以前、証券会社では「この株は絶対上がります」といって、株を勧めていました。今こんな証券会社はどこにもありません。それどころか、この業界では「絶対」という言葉は、禁句にさえなっています。本当に、「絶対に儲かる株」はないのでしょうか。
投資をする場合に「絶対の真理」があれば、これに従った行動を取れば儲けられ、反すれば損になります。夢のような法則ですが、何とか見つけられないでしょうか。
昔からある株のことわざや格言の中にありそうです。
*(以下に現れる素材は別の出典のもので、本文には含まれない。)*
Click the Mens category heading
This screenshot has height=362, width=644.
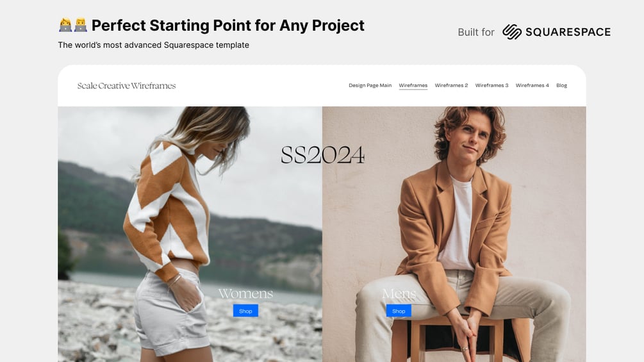pos(399,293)
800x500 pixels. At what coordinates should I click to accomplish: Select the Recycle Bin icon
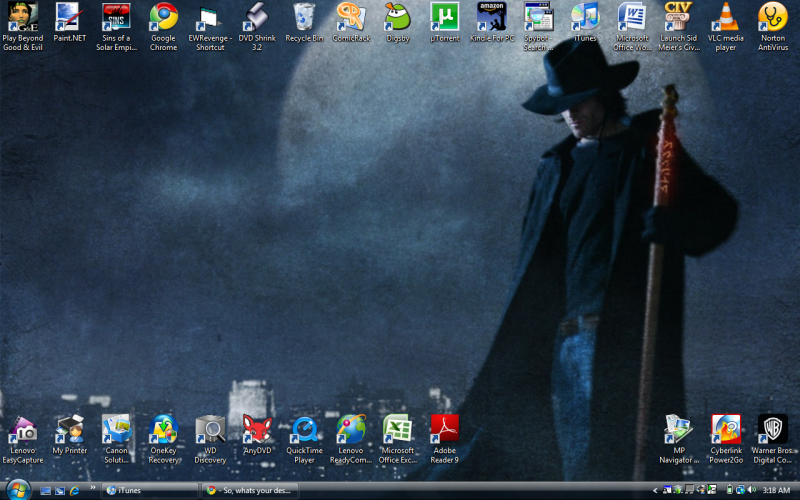tap(304, 18)
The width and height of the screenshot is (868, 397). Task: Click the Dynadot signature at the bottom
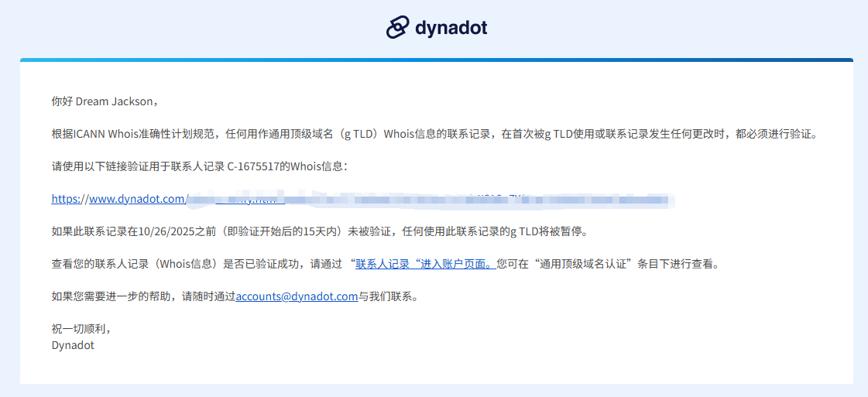point(73,345)
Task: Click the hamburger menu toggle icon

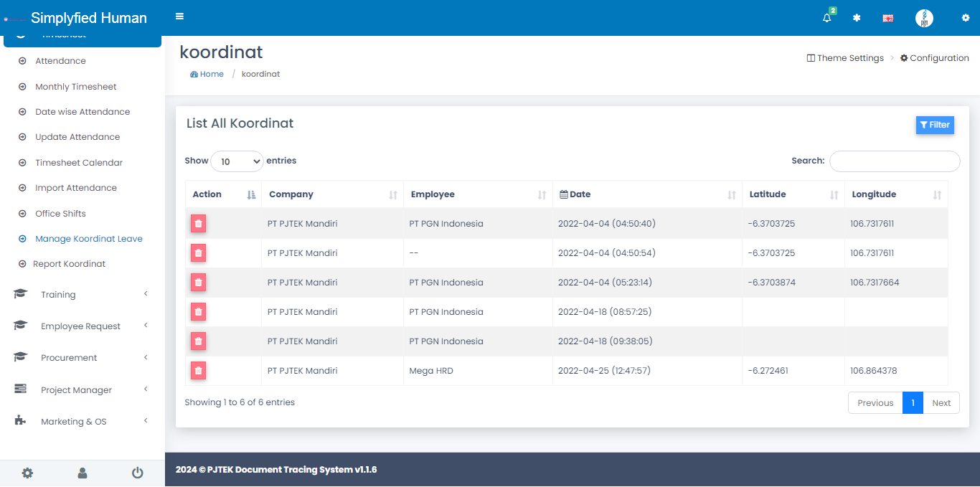Action: tap(179, 16)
でも、投資に当たってのすばらしい心得はたくさんありますが、求めている絶対の真理は見当たりません。それどころか、「明日の相場は分からない。株に絶対はない」という格言も目に付きます。絶対の真理は無理のようです。
チャートの世界はどうでしょうか。最近はチャートで株価の天底を予測する方法があるような宣伝も聞こえてきます。チャートで明日の株価が分かれば、絶対の真理に一歩近づけるかもしれません。
始値、高値、安値、終値が、一つの図形になっている「ろうそく足」は、日本人の発明として世界に誇れるチャートだそうです。ろうそく足を使った株価予測は、窓埋めの理論を始め、もったいぶった名前のついた秘法など数多く存在します。
ただ、秘法が一般に知れわたると、方法とは反対の売買をして儲ける人もでてきます。秘法を信じた人が大損をすることにもなりかねません。チャート分析では、起こった事象についての説明はできても、将来の動きを予測するのは無理なような気がします。また、株価と連動性の高い為替、債権の動きから明日の株価を予想している向きもありますが、これも明日の為替・債券市場がどうなるか分からないと株価の動きは予測できません。
ファンダメンタル理論からも同じような事象が見て取れます。チャートもファンダもカードの裏表を当てるよりは、確度が高い方向性は示してくれるかもしれませんが、絶対とまではいえません。でも、
あれやこれやの末、やっと見つけた「絶対の真理」は・・・
(第1公理) 株は上がれば下がる、下がれば上がる
表現の問題として、「永遠に上がり続ける株はないし、下がり続ける株もない」でもいいし、「株の天底は分からない」でも同じことです。要するに株は上下しますが、いつ、どのような状況になれば反転するかは分かりません。分からないのが絶対的真理なのかもしれません。
(第2公理) 株価は需給で決まる
買いたい人と売りたい人が出会ったところで株価が決まります。売りたい人が多ければ株価が下がるし、反対に買いたい人が多ければ株価が上がります。ケインズが言った有名な言葉「株は美人投票」、つまり一位になりそうな人に投票する行動のことで、投票が多い人が美人に選ばれ高い値段になります。
株価は需給で決まるため、信用取引あるいは先物取引の仮儒の残高は、将来の需給に大きく影響して、期日にとんでもない値段がつく可能性もあります。また、TOBや株式分割、あるいは企業業績に関する情報は、需給に直結していますから、事前に知っていれば間違いなく儲かります。だからこそ株式の公平を保つために、厳しいインサイダー情報の管理が義務付けられるようになりました。
(第3公理) 自分の儲けは他人の損から生じる
株はギャンブルでゼロサムゲームのことをいっているのですが、これについては異論も多いことと思います。短期的な売買については、これでいいとしても、長期保有の場合の儲け、たとえば配当金、株の売却益、値上がり期待、経済の発展や企業成長からくる企業価値の向上などの含み益、企業経営に参加できる権利・・・は、誰も損をしていないようにみえます。
私も、長期投資の根拠としてこれらのメリットをあげていますので、反論はしにくいのですが、金銭の移動には対価が伴います。この対価を損と置き換えると、儲けとして受け取る金銭は、相手方が受け取る対価つまり損になると考えれば辻褄は合うような気がします。
さて、苦労して見つけた公理ですが、当たり前のことばかりで投資に役立つとも思えません。発見者の名前が後世に残るわけでもないし、文化功労者に選ばれることもないようです。やはり株に絶対はないとしておいたほうがいいのかもしれません。